Фред сидел в своем желтом непромокаемом плащике. Он посмотрел на меня так, будто и знать не знал. Он не подал мне руки. Соседей слева не было дома, с другими мы еще не успели познакомиться. Я без конца просил у него прощения. Он не пошел за мной в дом. Не замечал меня, как пустое место. Я открыл дверь, он оставался сидеть на ступеньках. Я внес его на руках и посадил на диван. За весь вечер он не проронил ни слова. Раздев его и уложив в постель, я сказал, что готов исполнить любое его желание. Пусть просит все, что захочет. Он посмотрел на меня и заплакал. Я утирал ему слезы и гладил его до тех пор, пока он не уснул. Спустя годы, когда после его героинового кошмара мы снова оказались вместе, Фред признался: тогда он уже начал думать, что больше не увидит своих родителей.
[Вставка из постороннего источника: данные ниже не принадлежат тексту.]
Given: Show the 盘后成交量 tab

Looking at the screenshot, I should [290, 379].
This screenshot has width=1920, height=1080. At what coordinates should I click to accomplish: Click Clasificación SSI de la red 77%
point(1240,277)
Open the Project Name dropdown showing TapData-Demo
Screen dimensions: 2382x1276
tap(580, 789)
Ребенком он часто слышал мои перепалки с Хедер. Препирались мы главным образом из-за него. Фред не был желанным ребенком. Хедер отказалась от аборта. Появление ребенка стало для нас непосильным испытанием, тем более что Хедер снова пошла работать. Она была сотрудником редакции культурных программ радио Би-би-си. Я работал на телевидении, в отделе документальных фильмов. Я внушал себе, что причина нашего раздрая – слишком маленькая квартира. В конце концов мы переехали в тот район, где я растратил свои студенческие годы. Мы залезли в безмерные долги, когда купили дом на Толбот-роуд, улице, примыкавшей к Портобелло-роуд. Теперь-то сам Бог велел сосредоточиться на интересах профессиональной карьеры. В то время мое поле деятельности ограничивалось стенами студии, и рабочее время было более или менее регламентировано. Хедер же проводила в студии несколько часов до или после обеда, а по вечерам ее носило с одного культурного мероприятия на другое. Тем не менее именно на нее ложилась забота о Фреде. Мой черед приходил только вечером. Чаще всего я нанимал какую-нибудь студентку. И по-настоящему мог заняться им лишь раз в неделю, в те послеобеденные часы, когда Хедер надо было присутствовать на редакционном совещании. Мы ездили в зоологический сад. Мы целые часы проводили в игрушечном отделе универмага «Хэрродс». В который раз отправлялись на стадион, где устраивались собачьи бега. Фред любил собачьи бега. Больше, чем скачки. Больше, чем футбол или регби. И вот случилось так, что однажды я просто забыл про него. Я сидел в студии за монтажным столом. Где-то в половине пятого одна из сотрудниц с удивлением спросила: «Как? Ты здесь? А Фред у друзей, что ли?»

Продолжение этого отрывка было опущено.